1. Creating a Minimum Viable Product (MVP), the first step of Startup Idea Validation.
For startup idea validation, an MVP is the smallest version of a product with just enough features to being able to test it in the market. It reduces the risk of wasting a lot of time and money on developing a technology or product that nobody actually wants. Instead, entrepreneurs are able to get real feedback from real customers as early as possible, which accelerates learning about the product and its features. MVPs are by far less expensive than developing the actual product. Quite often, startups in ideation stage are looking for funding to develop their technology, and in most cases, the attempted development goes far beyond an MVP. MVPs should come at very low cost, with manual technologies, and only the key features offered – however, those should be well thought out and a pleasure to use.

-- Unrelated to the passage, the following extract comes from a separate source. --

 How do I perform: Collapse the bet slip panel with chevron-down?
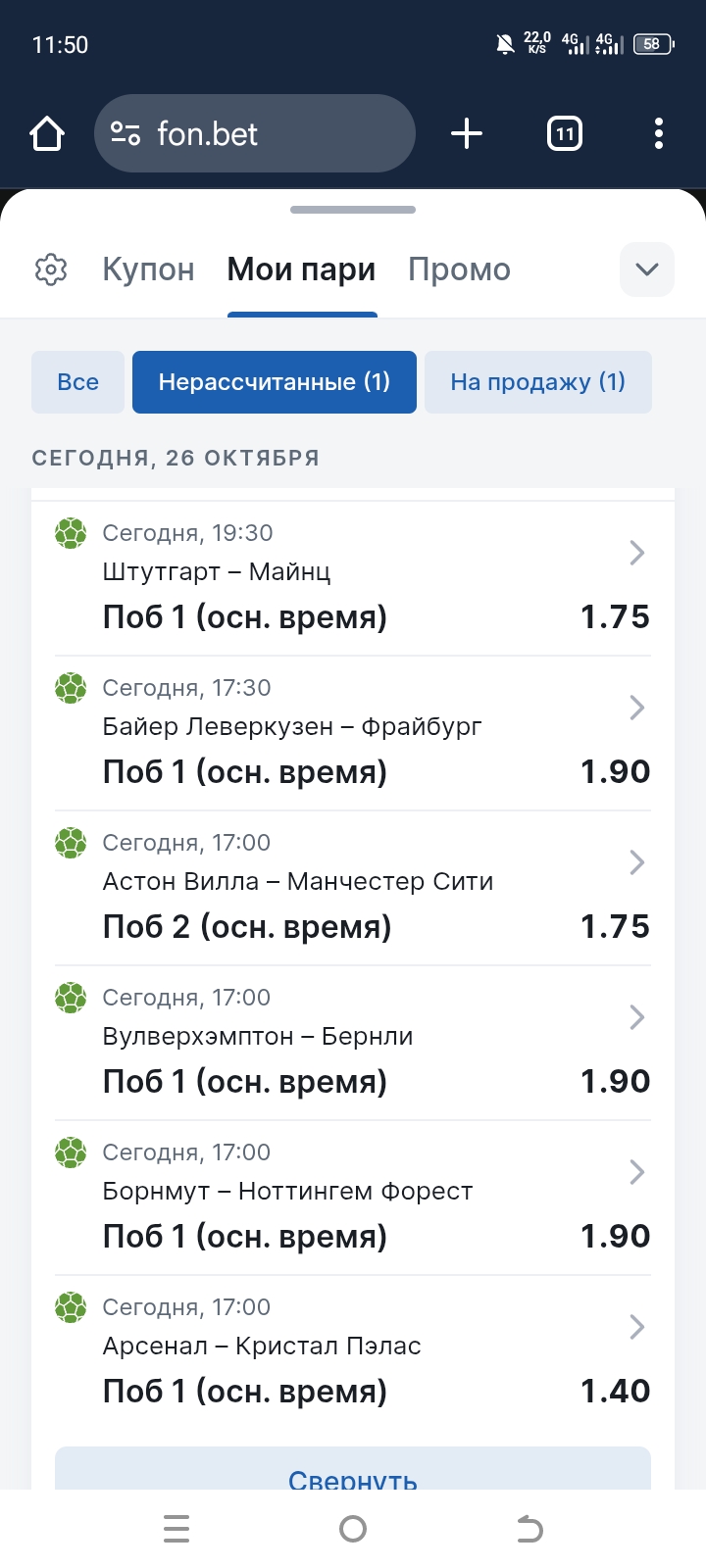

There are countless examples on how today’s successful companies first tested their MVP. Uber initially started with an extremely simplified mobile interface, only used by the founders and friends. To gain access, you had to email one of the founders. As the list of users grew, Uber launched their beta version to a small group of people in 2010, which only connected drivers and iPhone owners, and enabled credit card payments. In the case of Dropbox, their idea of an easy-to-use file sharing tool would have required months of development even to be tested. Instead, they chose to create a simple explainer video before actually starting their development. After putting it on their website, they had 75 thousand subscribers in no time. Key purpose of any MVP is to use it for subsequent market and growth validation.

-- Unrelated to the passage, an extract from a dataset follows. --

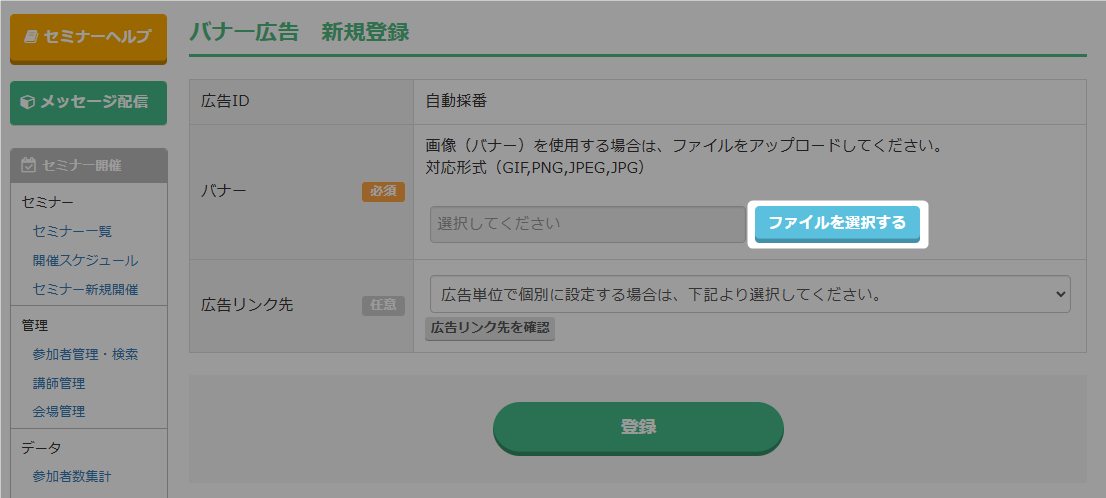Click the orange 必須 badge
Viewport: 1106px width, 498px height.
(x=383, y=192)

2. Market Validation – Does anyone want your solution?
According to CB Insights, ‘No Market Need’ is by far the most common reason startups fail (42%). The good news is that it is entirely possible to answer the question of market need early on, before having invested a lot of time, effort and money into a startup. How? Key is that entrepreneurs are eager to challenge their solution and find out if potential customers actually like it! If there is no actual MVP available, like in the above case of Dropbox, entrepreneurs are able to validate the Interest their solution generates. The bigger the excitement, the better. It is e.g. possible to set up a Google ad to see how many people are interested and sign up for a beta version. An actual MVP, like in the case of Uber, allows market validation to a bigger extent than interest, and can also validate the Adoption rate & Stickiness of a solution. E.g. How regular is it used? Do people continue using it after some time? How many percent drop off and discontinue using it, and how fast do they drop off?

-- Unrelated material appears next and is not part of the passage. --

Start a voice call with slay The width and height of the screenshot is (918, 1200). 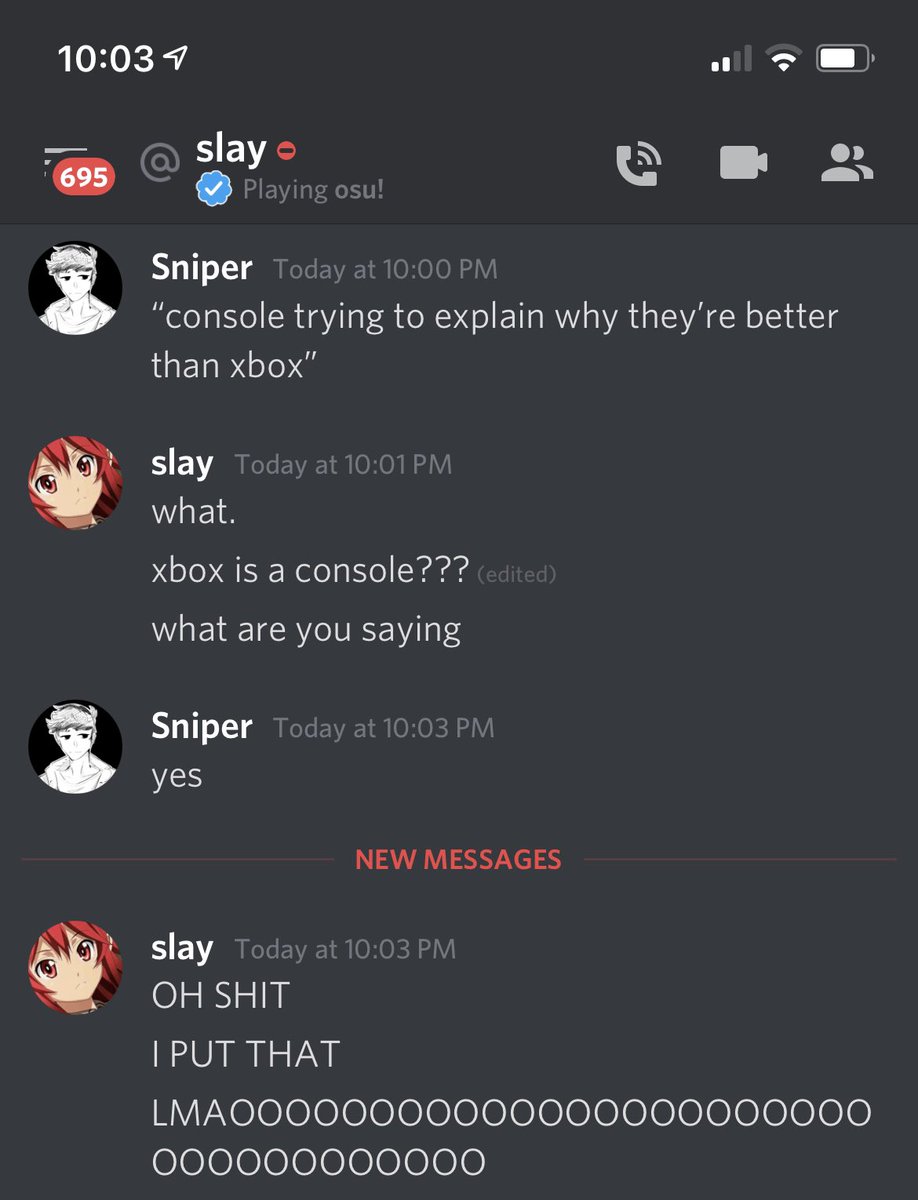click(x=637, y=163)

If the solution doesn’t stick, or there’s not even an initial interest, there is another good news: Market validation done in an early stage leaves room for changes – be it the business plan or the product or service. Often, a business concept will need some changes along the way, but the earlier the fundamentals are set right, the better. Before money is raised for growth, any entrepreneur should be sure that the potential and targeted customers actually like the product or service. Once money is raised for growth, the clock is ticking, and the focus will be on achieving the growth-milestones – at that point, finding out that the solution does not fit the market, will be fatal.
3. Growth Validation – Do you know how to grow?
Assuming potential customers like the new solution, and the startup is even able to get some initial traction. At this point, many entrepreneurs know that they might have hit something great, and they are excited to go to the market and grow the business into something big. Latest at this point, it is enormously important that entrepreneurs set and plan their KPIs. Being different in every business, I won’t go into detail about the sort of KPIs, but would like to emphasize on two areas: How much will it cost to reach one customer? And how much value will this customer bring? In the industry, those two KPIs are known as CAC (Customer Acquisition Costs) and LTV (Lifetime Value of a customer). The underlying mathematics are simple. LTV has to be greater than CAC. The general rule of thumb is that LTV should be around 3 times the CAC. (This calculation is also possible if you don’t plan to generate revenue from your users, but through other channels – because each user or customer is of a certain value, depending on industry and business model). A common found challenge is that a new businesses product or service is priced at RM10, but it costs RM100 to gain one customer. There are numerous ways to improve on this calculation on both sides, a higher LTV or lower CAC. Sometimes, this calculation will scale over time.
However, it is important to improve on it as much as possible during the validation stage. It is a common scenario that startups are raising funds for Growth, namely Marketing, without having validated their growth strategies. Before ending the validation stage, and before moving into growth, entrepreneurs should have tried several ways to acquire customers, and should know the most efficient way. Entrepreneurs have to keep records of all the different Customer Acquisition strategies and costs. By improving this on a small scale, the impact in the growth phase can be maximised. This way, wasting of resources on the less efficient growth stages can be avoided, and spending can be more targeted.